1. In this cluster-randomized trial targeting primary care clinicians (PCC) treating patients with long-term opioid therapy in safety-net practices, a multicomponent intervention increased guideline concordant care and lead to opioid dose reduction or discontinuation compared to the control.
2. Frequency of early opioid prescription refills were not significantly different between the intervention and control groups.
Evidence Rating Level: 2 (Good)
Study Rundown: Long-term opioid use has been linked to increased morbidity and mortality, and has led to increased availability for non-medical purposes. The Center for Disease Control and Prevention has published guidelines in order to minimize unsafe prescribing practices. The guidelines include: patient-clinician agreements, urine drug testing (UDT), prescription drug monitoring programs, and recommendations against use of more than 100 mg morphine equivalent daily dose (MEDD). The current study evaluated a multicomponent intervention (TOPCARE) aimed at improving guideline adherence for PCCs treating patients on long-term opioids in a safety-net setting. The study found that compared to the control, the intervention group were more likely to have guideline-concordant care, to have documented clinician-patient agreement, undergo at least one UDT, discontinue opioid therapy, or have a 10% reduction in opioid dose. There was no observed difference in the odds of early refill of opioid prescription.
The main strength of the study was the randomized controlled design allowing for more meaningful conclusions than previous observational studies. The limitations of this study included use of electronic medical records as the source of data, which were lacking information on patient outcomes such as pain control, overdose rates, and opioid misuse.
In-Depth [randomized controlled trial]: This study was a cluster randomized trial assigning PCCs from 4 safety net primary care practices to either TOPCARE multicomponent intervention, or a control arm receiving only electronic decision tools for long-term opioid prescribing over a 1 year period.

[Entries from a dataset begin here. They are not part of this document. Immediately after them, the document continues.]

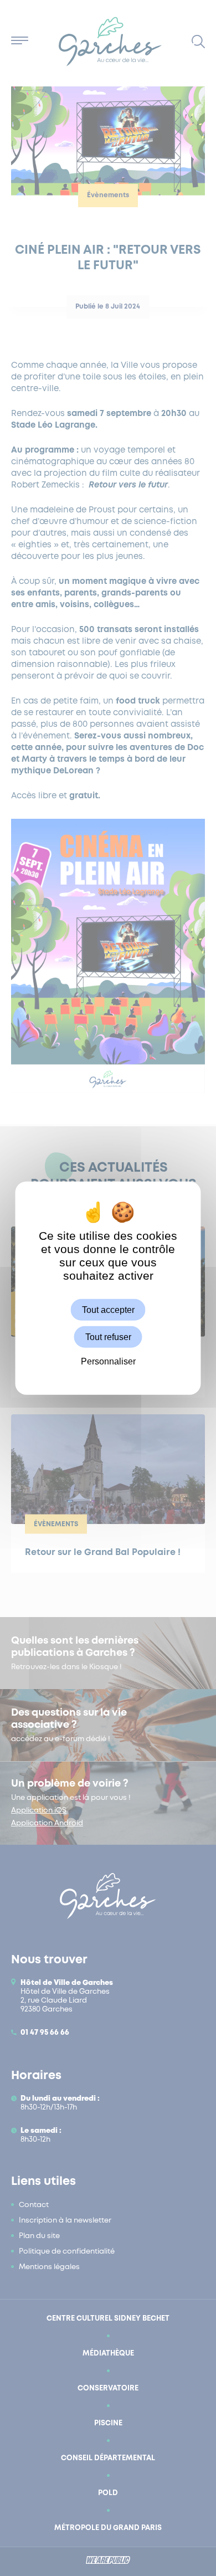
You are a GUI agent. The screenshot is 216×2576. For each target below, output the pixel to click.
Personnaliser (108, 1361)
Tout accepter (108, 1310)
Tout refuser (108, 1337)
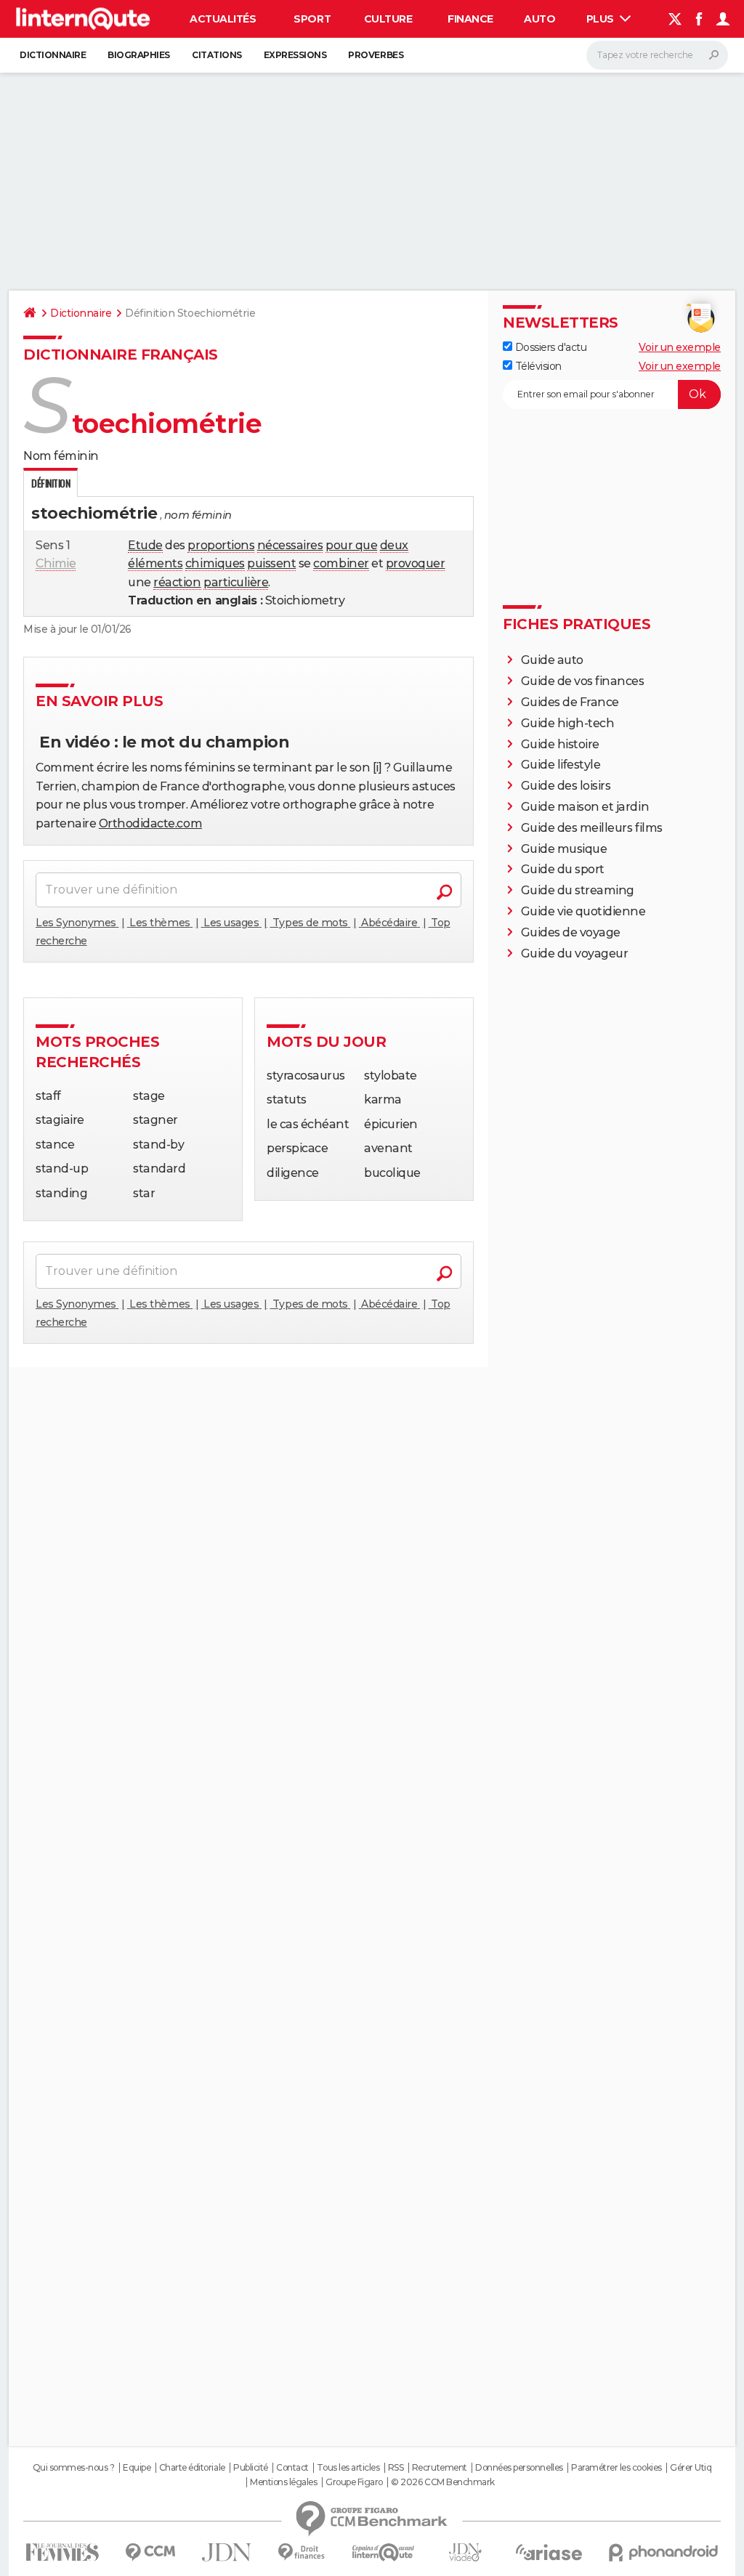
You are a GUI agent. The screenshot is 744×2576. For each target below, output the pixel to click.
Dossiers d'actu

The intervention components included: 1) nurse care manager to aid in pain assessments, UDT testing, and prescription preparation, 2) electronic registry to consolidate electronic health record data into summary reports of action items, 3) 1-on-1 session between PCCs and an opioid prescribing expert, and 4) online evidence based decision tools to aid in opioid prescribing decisions. The primary outcomes were adherence to guideline-derived monitoring strategies, and early opioid refills. Secondary outcomes included proportion of patients discontinuing opioids, or having a 10% reduction in dose.
A total of 58 PCCs were included in the study, and 25 were assigned to the intervention group. In total, there were 985 patients on long-term opioids – 586 in the intervention group and 399 in the control. The patients assigned to TOPCARE PCCs were more likely to have guideline-concordant care (65.9% vs. 37.8%, p < 0.001), to have a clinician-patient agreement documented (53.8% vs. 6.0%, p < 0.001), undergo at least one UDT (74.6% vs. 57.9%, p < 0.001), discontinue opioid therapy (21.3% vs. 16.8%, p = 0.04), or have at least a 10% reduction in MEDD (32.8% vs. 22.9%, p = 0.01). There were no differences observed in early prescription refills (20.7% vs. 20.1%, AOR, 1.1; 95%CI, 0.7-1.8).